» **Actions to take**:
(1) Answer these questions about the post on BSA liability below, one answer per line:
(a) What is the first of the two levels of liability?
(b) Which two BSA entities does the second level name?
(c) Besides youth sports, which two organizations does the writer ask about?
(2) From the post on BSA liability below, reproduce the passage from "Finally, it is" up to and including "open and vague.".

» **Text block**:
Start of Block

Yes, but the point is that there are two levels of liability here.

1) The perpetrators who did it.

2) The BSA entities (National and Councils) that oversaw these volunteers and failed to exercise sufficient care of the children under their care/duty to care.

Another question that has come to mind is are these "lawyers" investigating cases where the actual perpetrator is known?  If so, did they go beyond their participation in BSA?  Were they possibly employed by some kind of youth related group or agency?  Did they also work with youth sports or the Y, or Boys and Girls club?  If so, were there possible similar complaints there?

Finally, it is odd, at least to me, that there are claims that are saying they do not remember who, or what unit, or where they met, and so on.  IF it traumatized them from that long ago period, you would think they might remember some of the details, and not just that some "ambulance chasing legal group" suggests that they may make a vague claim with little or no need for documentation.  Not suggesting there is no validity to some of the claimants, only that the openly vague option is just that, open and vague.

End of Block

» **Excerpted data**:
Start of Block

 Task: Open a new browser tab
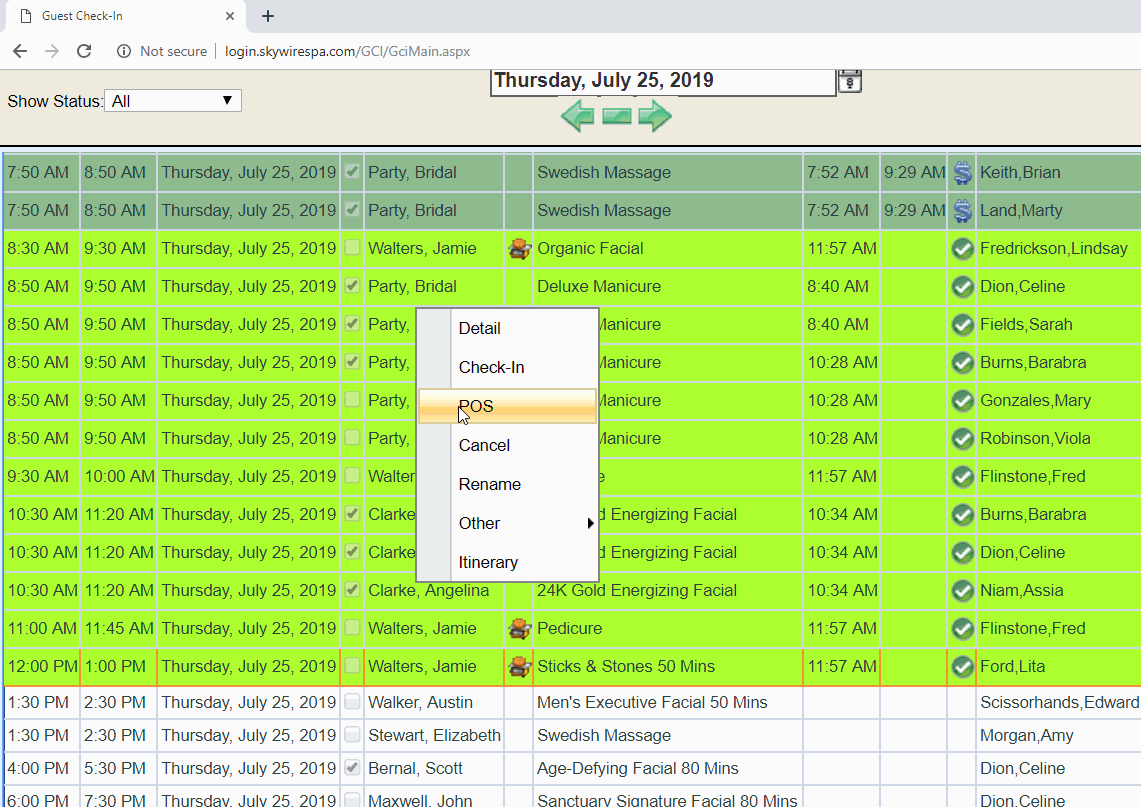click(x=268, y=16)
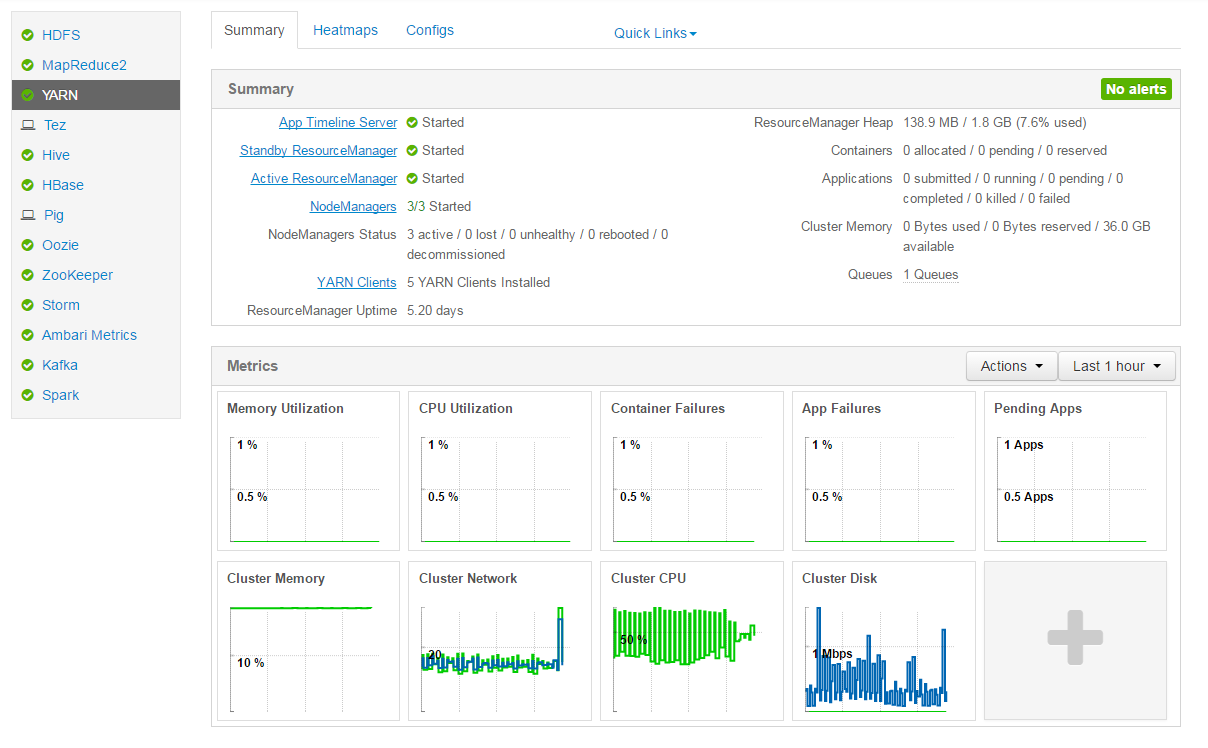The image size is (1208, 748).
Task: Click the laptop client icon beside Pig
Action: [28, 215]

End of Block

» **Answers per task**:
(1)
(a) The perpetrators who did it.
(b) National and Councils.
(c) The Y and the Boys and Girls club.

(2)
Finally, it is odd, at least to me, that there are claims that are saying they do not remember who, or what unit, or where they met, and so on.  IF it traumatized them from that long ago period, you would think they might remember some of the details, and not just that some "ambulance chasing legal group" suggests that they may make a vague claim with little or no need for documentation.  Not suggesting there is no validity to some of the claimants, only that the openly vague option is just that, open and vague.